In the case of Kenya, the British colonialists, in the name of fighting terrorism, unleashed terror on the populace for eight years from 1952, officially killing over 10,000 Kenyans and displacing 1.2 million. For good measure, the British built pen-like detention camps to which they herded the Kenyan populace. When Dedan Kimathi, the Kenyan pro-independence leader, was arrested, he was summarily tried at the Nyeri colonial court and sentenced to death. The colonialists then erected a temporary tower beside the court, hanged Kimathi and transported his corpse to the Kamiti Prison where he was buried in an unmarked grave so his body will never be discovered. That was terrorism at work.

In 1956, when Cyprus demanded independence, the British seized leading political figures, including Archbishop Makarios. When he refused to denounce the use of violence, they accused him of “actively fostering terrorism” and deported him to Seychelles where he spent three years in exile. Similarly, when Nelson Mandela and other incarcerated liberation fighters refused to renounce armed struggle against apartheid in South Africa, the United States and Britain denounced them as terrorists. After a phone call with Mandela in July 1990,  five months after his release from 27-year incarceration, then British Prime Minister, Margaret Thatcher still thought of Mandela as a terrorist with a “rather a closed mind”.

Referring to Mandela and the ANC, President  Ronald Reagan said in a 1986 statement: “The South African government is under no obligation to negotiate the future of the country with any organisation that proclaims a goal of creating a communist state, and uses terrorist tactics and violence to achieve it.”  Until 2008, Mandela remained on the American Terrorist Watch List!

On the other hand, a country that was born by terrorism is Israel. Those who migrated to establish the new state used terrorism as a primary weapon. In one of their most infamous terror campaigns, the Israelis in 1946, bombed the King David Hotel killing 93 persons with over 50 injured. The two leading terrorist groups in pre-Independence Israel were the Irgun whose last commander-in-chief was Menachem Begin, who became Prime Minister from 1977-86, and the Stern Gang, one of whose senior commanders, Yitzhak Shamir became a two-term Prime Minister.

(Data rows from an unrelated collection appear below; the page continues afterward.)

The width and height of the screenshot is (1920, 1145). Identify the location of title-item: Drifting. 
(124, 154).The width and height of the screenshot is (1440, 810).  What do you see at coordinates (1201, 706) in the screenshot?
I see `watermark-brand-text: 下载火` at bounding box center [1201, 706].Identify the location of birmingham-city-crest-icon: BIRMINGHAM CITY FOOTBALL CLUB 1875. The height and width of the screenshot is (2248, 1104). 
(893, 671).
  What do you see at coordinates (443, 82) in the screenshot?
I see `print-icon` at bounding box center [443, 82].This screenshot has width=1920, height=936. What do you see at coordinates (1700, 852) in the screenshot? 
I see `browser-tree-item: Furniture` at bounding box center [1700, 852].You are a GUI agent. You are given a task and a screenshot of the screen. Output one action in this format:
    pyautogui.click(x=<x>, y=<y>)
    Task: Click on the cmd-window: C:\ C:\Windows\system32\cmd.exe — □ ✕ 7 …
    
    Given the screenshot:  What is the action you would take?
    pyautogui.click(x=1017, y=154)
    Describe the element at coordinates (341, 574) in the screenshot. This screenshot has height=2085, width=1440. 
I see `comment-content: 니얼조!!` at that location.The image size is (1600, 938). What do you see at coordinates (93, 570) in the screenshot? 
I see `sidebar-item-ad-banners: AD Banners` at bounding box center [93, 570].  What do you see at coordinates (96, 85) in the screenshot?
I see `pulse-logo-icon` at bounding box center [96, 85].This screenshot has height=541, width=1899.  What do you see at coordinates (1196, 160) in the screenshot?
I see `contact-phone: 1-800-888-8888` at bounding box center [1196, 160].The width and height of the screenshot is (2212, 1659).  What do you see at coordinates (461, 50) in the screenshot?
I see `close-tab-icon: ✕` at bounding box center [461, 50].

Benzion Netanyahu, the father of current Israeli Prime Minister, Benjamin Netanyahu, was the personal secretary of Ze’ev Jabotinsky, founder of the Irgun.

It is not only non-state actors like Timothy James McVeigh, the 1995 Oklahoma City bomber who killed 168 persons and injured 680, or Mohammed el-Amir Atta who led the 911 attacks which killed 2,996 and injured more than 6,000, that consciously execute terrorist acts, modern states also do. For example, Posada-Carriles Luis Clemente Posada Carriles, an American Central Intelligence Agency, CIA, agent on October 6, 1976, bombed a civilian Cuban airliner, Cubana de Aviación Flight 455 on a  flight from Barbados to Jamaica killing the 77 persons on board. He was jailed in Venezuela for his crime, but escaped to the United States which protected him until his death on May 23, 2018, some 42 years after the bombing.

In another case, the United States under President Ronald Reagan went from training and funding Nicaraguan terrorists called the Contras, to actually carrying out terrorist attacks by mining civilian ports in Nicaragua and blowing up civilian ships. The International Court of Justice, ICJ, on June 27, 1986, found the US guilty of these terrorist attacks. Terrorism is an ideology based on religion, politics and/or motives of greed; so long as humans exist, so shall terrorism.